Dans un geste humanitaire marquant, 38 jeunes détenus ont recouvré la liberté après que la Fondation Françoise Puene pour la Liberté ait réglé leurs dettes de contraintes par corps au Cameroun. Parmi eux, des adolescents de 16 ans comme des jeunes adultes jusqu’à 28 ans, tous incapables de s’acquitter de ces frais judiciaires les maintenant derrière les barreaux.

Libération de jeunes détenus au Cameroun après paiement des contraintes par corps

Une situation carcérale alarmante au Cameroun

La prison centrale de Bafoussam illustre une réalité préoccupante : celle d’une surpopulation carcérale en grande partie causée par l’incapacité des détenus à payer les contraintes par corps. Ces frais, obligatoires au Cameroun, s’ajoutent à la peine d’emprisonnement et empêchent les condamnés les plus démunis de retrouver leur liberté.

Selon les autorités locales, les établissements pénitentiaires camerounais peinent à absorber ce flux de prisonniers en attente de libération conditionnelle. « Certains n’arrivent tout simplement pas à s’acquitter de ces dettes judiciaires, même après avoir purgé leur peine », confie Adray Epente Tazeu, secrétaire général des services du gouverneur de la région de l’Ouest.

L’intervention salvatrice de la Fondation Françoise Puene

Depuis 2014, la Fondation Françoise Puene pour la Liberté intervient régulièrement pour régler ces contraintes par corps au profit de jeunes détenus. Cette huitième opération de ce type a permis à 38 jeunes, âgés de 16 à 28 ans, de quitter les geôles de Bafoussam.

Françoise Puene, présidente de la fondation, souligne l’urgence de la situation : « Sur l’ensemble du territoire national, nous avons constaté que la prison centrale de Bafoussam était surchargée, principalement de jeunes gens. Certains n’ont que 17 ou 18 ans, d’autres atteignent 28 ans. »

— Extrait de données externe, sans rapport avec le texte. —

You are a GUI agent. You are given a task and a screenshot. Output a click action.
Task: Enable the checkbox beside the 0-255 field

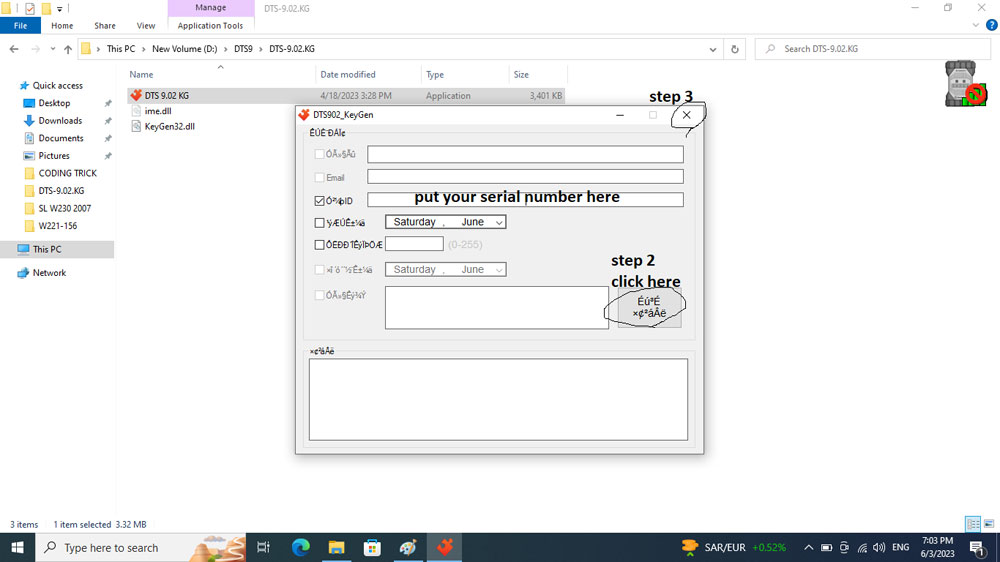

Les montants des contraintes par corps s’échelonnaient entre 40 000 et 150 000 francs CFA, soit l’équivalent de 60 à 228 euros. Une somme inaccessible pour des détenus sans ressources.

Un soulagement pour les familles et un espoir retrouvé

Efred Ngayeu fait partie des bénéficiaires de cette initiative. Emprisonné neuf mois au lieu de six en raison de son incapacité à payer les frais de contrainte, il exprime sa gratitude : « Je suis très heureux qu’on ait réglé ma dette. »

Le Code de procédure pénale camerounais impose en effet aux condamnés d’honorer ces dettes pécuniaires ou de restitutions avant de pouvoir prétendre à une libération effective. Une disposition qui, dans les faits, prive de liberté des individus ayant déjà purgé leur peine.

Cette action humanitaire et judiciaire rappelle l’importance de l’accompagnement des populations les plus vulnérables face aux exigences du système judiciaire.